Lo que menos me ha gustado:
La falta un enfoque más claro sobre el médico como siendo un ser humano igual a los otros, con la crucial diferencia de tener en sus manos la vida y la salud del paciente.
Lo que más me ha gustado:
El abordaje claro y lúcido del tema "error médico", delante del expresivo avance de las ciencias biológicas que quizás no esté siendo acompañado debidamente por la jurisprudencia y doctrinas.
Te prepara para:
Realmente, apenas (con todo respeto) el repase de conceptos que ya los había aprendido antes, no obstante estén dispuestos bajo una óptica diferenciada, típica de las doctrinas vigentes. La materia es adecuada para principaintes y también a aquellos que aún mantienen dudas críticas al respecto del asunto. Tanto profesores, como alumnos, pueden disfrutar y aprovechar el artículo, sacando conclusiones merecedoras de debate en amplio sentido. Para su mejor aprovechamiento, paréceme necesario que el lector ya haya transitado por ese meandro temático, permitiéndole mejor comprensión de la materia.
Los conceptos de responsabilidad (lato sensu), acto médico como contrato, obligaciones de medio y de resultados, entre otros, están muy bien definidos y permiten aclarar eventuales dudas sobre los mismos. Así también se puede afirmar sobre el abordaje de daño y culpa, impericia, negligencia, imprudencia, y como inciden delante de la normativa de responsabilidad civil. Muy bueno.
Conclusión:
En general, el trabajo disertivo analizado se puede considerar de excelente padrón. En el abordaje de "culpa", dejó de analizarse también el "dolo" (o sea, la intención de ejecutar el acto criminoso), que, en la práctica diuturna, no se deberia dejar de lado, puesto que incidente en niveles substanciales. Es en este sentido que subrayo la necesidad de ética en la medicina. En Brasil, existen un números casos relatados sobre imperícia, negligencia o imprudencia, a pesar de ser difícil su comprobación (en face a variables incontrolables).
Los errores de diagnóstico, a mi ver, son los más incidentes y también los que más daño provocan, a pesar de ser, ésta, una afirmación basada en tesis, o mejor, en investigación informal, no científica.
Por otro lado, cuando se trata de responsabilizarse el profesional médico de un error de diagnóstico (que puede llegar a causar óbito o grave lesión), se torna muy difícil comprobar tal acusación, no raro derivando en conclusión tempestiva de la acción o, aún, en sentencia de reparación de daños inócua.
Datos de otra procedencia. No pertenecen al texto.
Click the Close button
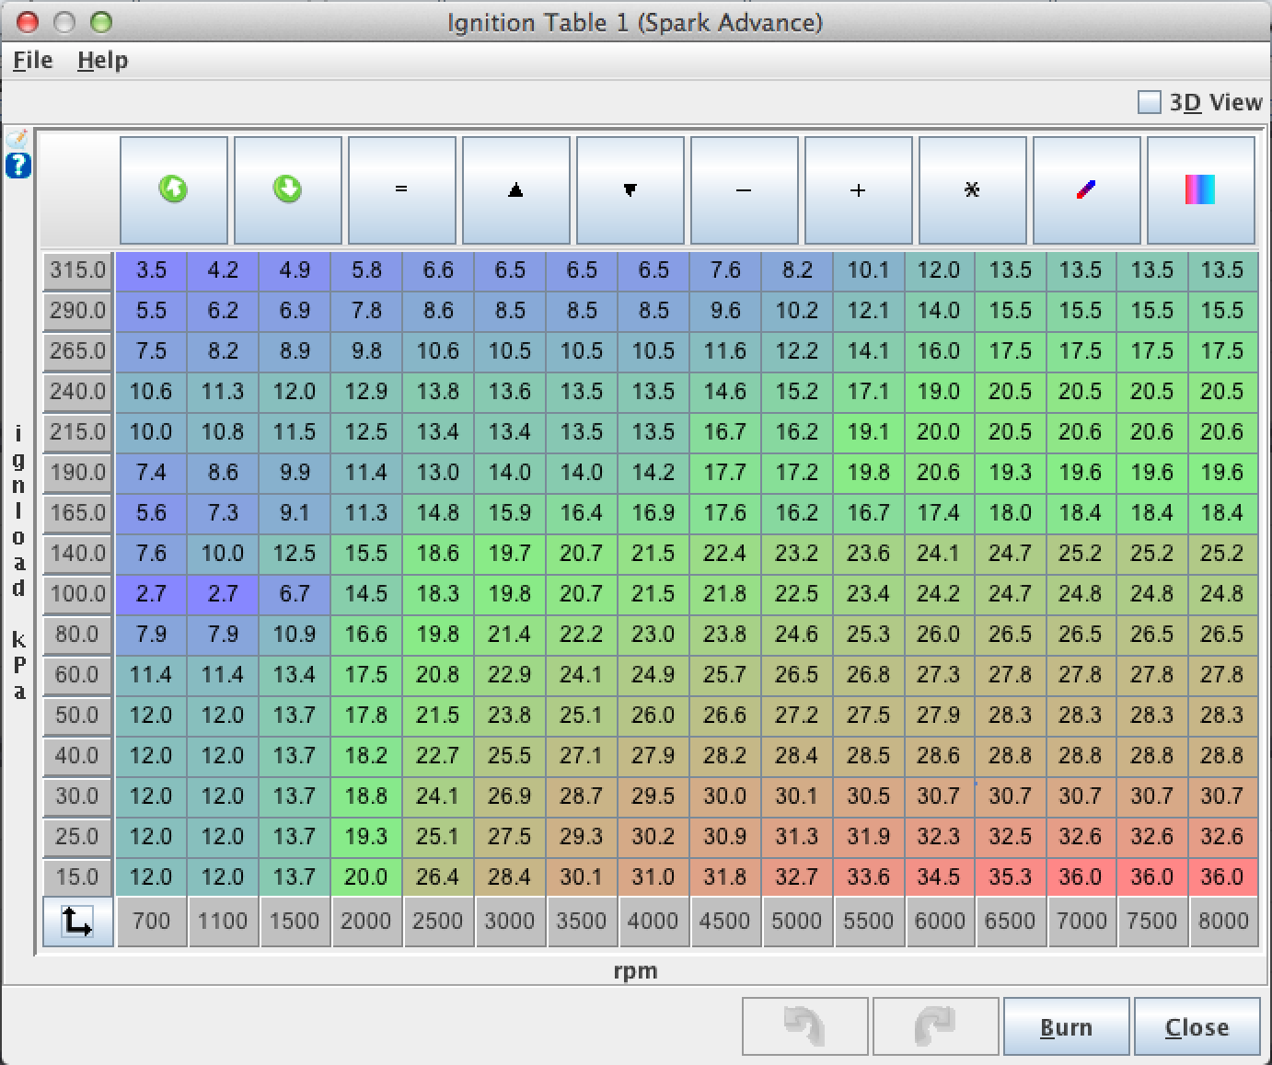 1197,1026
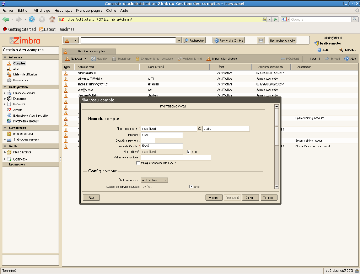
Task: Open the Comptes item in the sidebar
Action: click(x=19, y=63)
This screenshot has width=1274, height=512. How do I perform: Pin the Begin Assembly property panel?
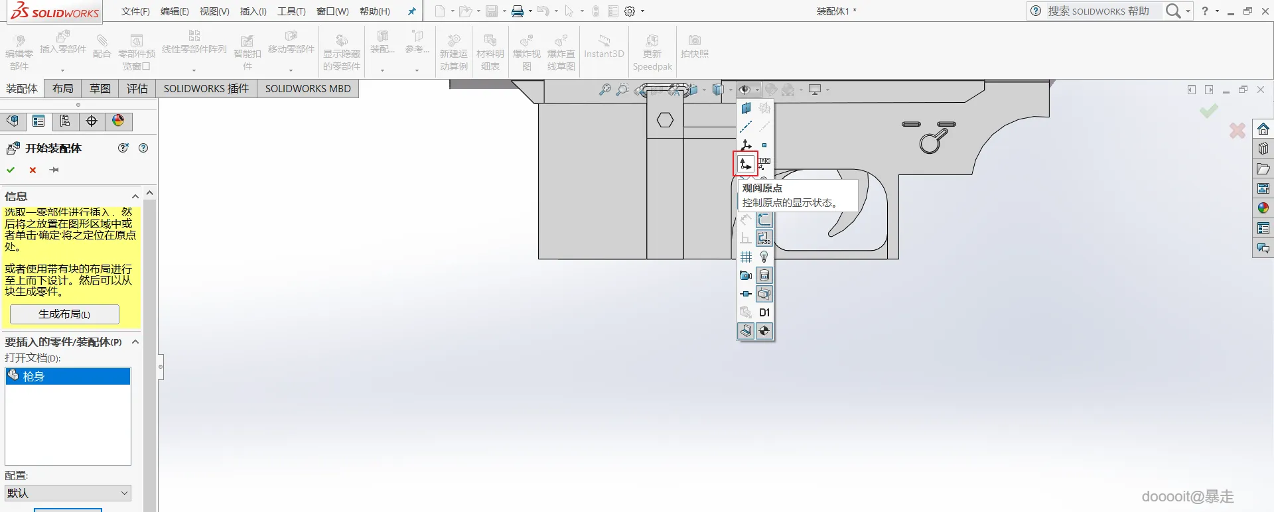(x=54, y=170)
Como afirmé antes, esto tanto puede ocurrir por error médico, como por la interferencia de innumerables variables incontrolables, muchas de ellas derivadas del propio paciente (en parte, por su ignorancia al respecto de su enfermedad) o de auxiliares del médico (asistentes y otros) o, aún, de determinaciones superiores (directores de los establecimientos, empleados graduados etc.).
Es por esto que, cuando se plantea el tema ora en análisis, se debe considerar, siempre (y cuando en territorio de la medicina privada), la influencia de cuatro componentes de esta ecuación: el médico, el hospital o clínica, la organización aseguradora y personas externas a la relación contractual entre paciente, aseguradora, clínica y médico.
Observado, ahora, de otro punto de vista - digamos, externo al problema -, la responsabilidad civil (y también penal) del acto médico a veces se diluye cuando ingresa al proceso ético y moral en foro de la asociación correspondiente (médica). Y este es un detalle que debe pesarse bien, pues puede haber la condenación del médico en ámbito legal civil (con la consecuente indemnización debida al paciente), y, curiosamente, ser denegada su culpa en ámbito del Consejo de Ética de la asociación médica - lo que permitiría, en tesis, que el profesional, a despecho de su culpabilidad, continuase a clinicar normalmente.
La doctrina (específica o genérica) atribuye este fenómeno al corporativismo existente no sólo en esa clase profesional, como en tantas otras. No raro, las penalidades - mismo delante de irresponsabilidad grave - no pasan de advertencia (escrita o verbal) o suspensión "suave"; casi nunca alcanzando el cancelamiento del derecho de clinicar.